You got it. Both hybrid and sans-hybrid versions are fitted with a turbocharged 2.0-liter inline 4 engine that cooks up 250hp and 280 lb ft of torque. With the hybrid, the power is increased to around 300-310hp and 295 lb ft of torque. Power is sent to all four wheels through an eight-speed automatic gearbox or through a CVT on the hybrid. With a full battery and conservative driving, the hybrid Nautilus is capable of scoring (combined) 30mpg.

What's the verdict?

Yacht rock? Not with that hip of yours, pops

The luxury SUV segment can be a tricky one to navigate but the Nautilus holds a true course. It drives smooth and quietly, particularly in its new hybrid iteration and is surprisingly responsive in terms of acceleration and steering for something with very little call for dynamic performance.

In terms of style, the look is a good direction away from the stuffier, aging look of the previous cars while retaining the identifiable family features. A good move to make when your goal is to bring your average customer demographic down to 55 years old.

The technology presented is interesting, though some of it is more for surface-level wows more than for actually making anyone’s life easier. For instance, the wrap-around screen is a neat rethink of a car’s interior space and the screens that are now fairly standard, though it’s one not fully formed in terms of how to actually use all the surface area in an effective way. There’s also the big focus on the relaxation programs that, while new to Lincoln, aren’t anything we haven’t seen before, and is still a more showroom showcase than something demanded of by customers. BlueCruise, on the other hand, is a perfect fit for Lincoln and the Nautilus, and works as advertised.

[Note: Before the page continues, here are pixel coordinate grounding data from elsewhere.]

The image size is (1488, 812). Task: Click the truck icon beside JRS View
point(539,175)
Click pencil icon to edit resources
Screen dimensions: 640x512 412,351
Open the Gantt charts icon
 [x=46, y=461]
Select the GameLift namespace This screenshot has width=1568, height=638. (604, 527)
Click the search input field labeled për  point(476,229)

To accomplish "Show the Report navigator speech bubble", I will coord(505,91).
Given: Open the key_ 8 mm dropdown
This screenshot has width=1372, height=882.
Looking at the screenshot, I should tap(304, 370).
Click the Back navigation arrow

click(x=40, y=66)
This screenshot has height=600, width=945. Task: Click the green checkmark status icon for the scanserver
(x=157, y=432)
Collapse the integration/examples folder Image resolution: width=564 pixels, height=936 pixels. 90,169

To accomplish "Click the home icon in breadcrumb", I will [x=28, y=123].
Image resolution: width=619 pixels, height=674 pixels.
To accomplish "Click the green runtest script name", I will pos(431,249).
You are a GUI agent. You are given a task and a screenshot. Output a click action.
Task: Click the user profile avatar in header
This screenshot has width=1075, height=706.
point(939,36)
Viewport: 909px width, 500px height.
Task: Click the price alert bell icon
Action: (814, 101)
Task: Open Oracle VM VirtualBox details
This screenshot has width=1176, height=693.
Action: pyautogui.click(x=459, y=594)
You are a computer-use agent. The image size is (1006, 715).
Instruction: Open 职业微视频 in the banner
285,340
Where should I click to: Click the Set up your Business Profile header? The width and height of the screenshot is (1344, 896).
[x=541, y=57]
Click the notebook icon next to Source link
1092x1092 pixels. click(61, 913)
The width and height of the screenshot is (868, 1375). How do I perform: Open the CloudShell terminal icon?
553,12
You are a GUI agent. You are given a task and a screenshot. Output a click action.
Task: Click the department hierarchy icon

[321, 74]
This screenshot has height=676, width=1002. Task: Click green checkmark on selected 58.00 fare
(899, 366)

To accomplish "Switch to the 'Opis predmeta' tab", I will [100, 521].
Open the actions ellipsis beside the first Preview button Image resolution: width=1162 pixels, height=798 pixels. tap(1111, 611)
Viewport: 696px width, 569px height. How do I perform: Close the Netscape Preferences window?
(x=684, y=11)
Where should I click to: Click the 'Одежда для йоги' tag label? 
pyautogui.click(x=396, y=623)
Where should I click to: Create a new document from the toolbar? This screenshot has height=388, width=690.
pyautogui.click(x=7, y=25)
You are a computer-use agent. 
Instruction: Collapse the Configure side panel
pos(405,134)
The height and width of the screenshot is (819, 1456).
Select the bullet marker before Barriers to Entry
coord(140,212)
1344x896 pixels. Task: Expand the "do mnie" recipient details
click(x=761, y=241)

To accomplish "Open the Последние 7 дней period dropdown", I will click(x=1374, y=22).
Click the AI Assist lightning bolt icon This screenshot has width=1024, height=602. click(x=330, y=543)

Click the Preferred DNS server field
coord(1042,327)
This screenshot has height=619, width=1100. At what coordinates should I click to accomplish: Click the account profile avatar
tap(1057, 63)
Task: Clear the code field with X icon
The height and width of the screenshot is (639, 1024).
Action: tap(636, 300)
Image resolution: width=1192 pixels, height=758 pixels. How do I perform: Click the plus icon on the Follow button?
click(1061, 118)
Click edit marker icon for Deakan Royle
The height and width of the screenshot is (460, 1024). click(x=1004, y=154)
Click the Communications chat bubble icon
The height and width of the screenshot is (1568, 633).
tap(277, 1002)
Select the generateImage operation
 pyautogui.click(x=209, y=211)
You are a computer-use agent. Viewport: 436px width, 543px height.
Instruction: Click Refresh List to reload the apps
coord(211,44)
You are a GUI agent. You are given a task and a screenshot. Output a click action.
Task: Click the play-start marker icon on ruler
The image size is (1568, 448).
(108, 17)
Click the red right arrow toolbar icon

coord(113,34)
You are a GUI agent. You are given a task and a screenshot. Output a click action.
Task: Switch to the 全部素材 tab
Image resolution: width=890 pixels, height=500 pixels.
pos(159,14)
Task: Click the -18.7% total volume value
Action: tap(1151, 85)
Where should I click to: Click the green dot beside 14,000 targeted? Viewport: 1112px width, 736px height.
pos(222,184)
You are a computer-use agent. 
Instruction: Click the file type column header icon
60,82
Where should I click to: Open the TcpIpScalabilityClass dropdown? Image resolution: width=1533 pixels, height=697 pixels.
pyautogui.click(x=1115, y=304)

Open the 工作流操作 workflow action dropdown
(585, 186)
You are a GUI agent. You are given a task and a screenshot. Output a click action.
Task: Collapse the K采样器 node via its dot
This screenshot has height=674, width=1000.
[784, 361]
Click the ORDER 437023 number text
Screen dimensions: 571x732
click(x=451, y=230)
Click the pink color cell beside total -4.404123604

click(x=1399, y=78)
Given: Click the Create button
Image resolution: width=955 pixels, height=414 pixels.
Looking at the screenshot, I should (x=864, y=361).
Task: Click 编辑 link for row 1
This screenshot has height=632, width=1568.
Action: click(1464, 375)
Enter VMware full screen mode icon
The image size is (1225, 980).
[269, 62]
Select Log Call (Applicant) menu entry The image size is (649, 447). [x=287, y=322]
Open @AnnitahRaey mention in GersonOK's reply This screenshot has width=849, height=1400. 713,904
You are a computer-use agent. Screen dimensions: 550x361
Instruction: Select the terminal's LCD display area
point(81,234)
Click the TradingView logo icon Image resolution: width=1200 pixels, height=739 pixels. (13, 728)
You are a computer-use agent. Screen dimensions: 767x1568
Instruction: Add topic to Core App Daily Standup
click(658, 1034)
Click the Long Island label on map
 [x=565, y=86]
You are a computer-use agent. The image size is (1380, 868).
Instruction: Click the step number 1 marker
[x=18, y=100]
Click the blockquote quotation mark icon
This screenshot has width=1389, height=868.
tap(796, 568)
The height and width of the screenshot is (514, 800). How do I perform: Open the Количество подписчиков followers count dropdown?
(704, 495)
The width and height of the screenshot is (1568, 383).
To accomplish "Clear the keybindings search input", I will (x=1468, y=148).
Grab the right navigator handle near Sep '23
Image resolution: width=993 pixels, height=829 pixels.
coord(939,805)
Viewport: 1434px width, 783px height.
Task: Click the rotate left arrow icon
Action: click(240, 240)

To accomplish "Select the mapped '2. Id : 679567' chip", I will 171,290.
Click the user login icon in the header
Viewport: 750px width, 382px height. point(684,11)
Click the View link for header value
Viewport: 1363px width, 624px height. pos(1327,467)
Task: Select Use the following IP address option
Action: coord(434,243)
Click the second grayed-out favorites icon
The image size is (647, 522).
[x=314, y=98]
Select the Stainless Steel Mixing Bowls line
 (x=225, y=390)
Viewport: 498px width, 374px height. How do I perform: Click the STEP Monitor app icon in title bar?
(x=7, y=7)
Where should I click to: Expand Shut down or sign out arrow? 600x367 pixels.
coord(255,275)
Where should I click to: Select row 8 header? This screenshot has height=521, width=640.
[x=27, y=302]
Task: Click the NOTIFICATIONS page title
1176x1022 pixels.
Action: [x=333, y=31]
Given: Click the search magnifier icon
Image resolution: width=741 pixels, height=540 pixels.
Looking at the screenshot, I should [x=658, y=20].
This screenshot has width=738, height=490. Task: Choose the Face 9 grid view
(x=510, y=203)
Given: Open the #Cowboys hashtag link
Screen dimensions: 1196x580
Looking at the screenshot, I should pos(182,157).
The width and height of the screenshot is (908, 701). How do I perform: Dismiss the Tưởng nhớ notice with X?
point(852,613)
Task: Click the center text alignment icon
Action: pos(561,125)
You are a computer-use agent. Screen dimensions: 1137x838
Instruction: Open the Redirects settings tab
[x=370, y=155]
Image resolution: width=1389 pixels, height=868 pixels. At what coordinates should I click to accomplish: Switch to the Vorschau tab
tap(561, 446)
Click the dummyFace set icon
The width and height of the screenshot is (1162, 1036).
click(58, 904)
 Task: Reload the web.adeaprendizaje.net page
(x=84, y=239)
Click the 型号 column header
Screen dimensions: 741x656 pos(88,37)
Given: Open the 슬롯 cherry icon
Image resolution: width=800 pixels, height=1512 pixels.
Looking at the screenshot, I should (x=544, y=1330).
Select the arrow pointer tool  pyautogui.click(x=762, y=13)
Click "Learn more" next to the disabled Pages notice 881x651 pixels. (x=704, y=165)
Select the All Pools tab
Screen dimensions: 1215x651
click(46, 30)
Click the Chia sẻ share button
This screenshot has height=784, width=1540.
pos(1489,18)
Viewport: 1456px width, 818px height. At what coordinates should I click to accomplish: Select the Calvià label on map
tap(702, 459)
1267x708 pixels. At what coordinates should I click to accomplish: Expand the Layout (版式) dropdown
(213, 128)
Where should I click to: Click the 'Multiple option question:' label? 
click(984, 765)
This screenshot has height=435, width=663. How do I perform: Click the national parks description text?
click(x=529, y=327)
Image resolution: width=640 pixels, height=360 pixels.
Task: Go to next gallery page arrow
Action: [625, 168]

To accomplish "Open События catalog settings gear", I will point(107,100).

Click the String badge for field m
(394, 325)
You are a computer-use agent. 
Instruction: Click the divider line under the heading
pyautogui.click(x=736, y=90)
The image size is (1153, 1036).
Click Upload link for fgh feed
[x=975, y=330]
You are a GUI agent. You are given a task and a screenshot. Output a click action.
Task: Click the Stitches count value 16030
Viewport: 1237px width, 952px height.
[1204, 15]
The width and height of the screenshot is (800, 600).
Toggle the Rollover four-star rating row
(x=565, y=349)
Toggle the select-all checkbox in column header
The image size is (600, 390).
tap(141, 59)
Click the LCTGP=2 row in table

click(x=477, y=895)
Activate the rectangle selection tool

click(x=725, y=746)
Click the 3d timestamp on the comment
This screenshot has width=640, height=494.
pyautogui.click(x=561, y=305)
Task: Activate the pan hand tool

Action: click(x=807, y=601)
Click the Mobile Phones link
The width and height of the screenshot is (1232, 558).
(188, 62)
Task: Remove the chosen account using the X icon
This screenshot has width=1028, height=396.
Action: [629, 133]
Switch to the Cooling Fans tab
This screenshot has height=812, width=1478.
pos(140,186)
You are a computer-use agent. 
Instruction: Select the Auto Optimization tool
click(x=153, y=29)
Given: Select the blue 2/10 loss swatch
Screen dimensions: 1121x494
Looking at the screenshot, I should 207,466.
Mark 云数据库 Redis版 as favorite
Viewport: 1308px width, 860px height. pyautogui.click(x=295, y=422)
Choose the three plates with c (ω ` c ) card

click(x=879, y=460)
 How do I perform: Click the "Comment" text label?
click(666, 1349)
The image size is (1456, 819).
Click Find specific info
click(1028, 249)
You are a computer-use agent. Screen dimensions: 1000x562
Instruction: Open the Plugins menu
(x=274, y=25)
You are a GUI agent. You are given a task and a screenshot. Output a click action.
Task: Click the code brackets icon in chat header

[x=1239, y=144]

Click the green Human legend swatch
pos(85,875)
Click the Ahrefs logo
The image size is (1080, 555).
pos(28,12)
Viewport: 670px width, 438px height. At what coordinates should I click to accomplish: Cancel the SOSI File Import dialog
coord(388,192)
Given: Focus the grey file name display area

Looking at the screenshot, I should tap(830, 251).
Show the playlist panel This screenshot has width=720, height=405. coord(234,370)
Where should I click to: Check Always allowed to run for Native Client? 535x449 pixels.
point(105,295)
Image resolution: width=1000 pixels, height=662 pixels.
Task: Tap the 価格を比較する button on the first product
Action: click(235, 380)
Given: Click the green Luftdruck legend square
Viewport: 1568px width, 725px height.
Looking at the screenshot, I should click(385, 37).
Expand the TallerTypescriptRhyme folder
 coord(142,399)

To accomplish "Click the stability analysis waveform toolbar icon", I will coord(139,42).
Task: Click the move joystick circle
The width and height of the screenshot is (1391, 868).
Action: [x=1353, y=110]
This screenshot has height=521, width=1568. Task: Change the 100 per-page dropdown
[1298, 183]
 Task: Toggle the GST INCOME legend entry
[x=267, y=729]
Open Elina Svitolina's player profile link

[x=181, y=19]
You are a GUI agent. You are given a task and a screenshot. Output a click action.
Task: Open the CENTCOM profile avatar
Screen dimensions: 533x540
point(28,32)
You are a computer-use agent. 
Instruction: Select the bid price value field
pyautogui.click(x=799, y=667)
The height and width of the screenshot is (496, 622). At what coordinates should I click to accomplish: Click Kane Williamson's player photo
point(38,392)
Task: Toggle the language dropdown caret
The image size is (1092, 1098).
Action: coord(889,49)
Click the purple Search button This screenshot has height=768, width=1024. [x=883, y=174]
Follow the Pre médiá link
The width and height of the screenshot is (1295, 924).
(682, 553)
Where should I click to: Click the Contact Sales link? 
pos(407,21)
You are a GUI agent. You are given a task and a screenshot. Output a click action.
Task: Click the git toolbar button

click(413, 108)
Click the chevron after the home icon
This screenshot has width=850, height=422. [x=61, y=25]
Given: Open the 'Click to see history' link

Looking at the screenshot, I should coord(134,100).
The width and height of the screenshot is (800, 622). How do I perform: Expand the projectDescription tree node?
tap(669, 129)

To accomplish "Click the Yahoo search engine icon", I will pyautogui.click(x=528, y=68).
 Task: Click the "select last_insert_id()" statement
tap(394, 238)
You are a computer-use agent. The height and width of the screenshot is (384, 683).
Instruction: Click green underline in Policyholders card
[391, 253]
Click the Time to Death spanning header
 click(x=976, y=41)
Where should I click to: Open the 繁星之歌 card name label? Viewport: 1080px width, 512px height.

Even still, with a number of notable changes, it’s difficult to muster up more than a passing interest in the Lincoln. We applaud its moves to shake things up in a busy segment, but competitors like the Genesis GV80 do a better job at disruption, though its efforts at being unique do put it higher in our esteem than the Cadillac XT5. All told, it’s the right direction for the brand and while there isn’t anything about the Nautilus that puts us off, there isn’t much to recommend here, either. Not yet anyway.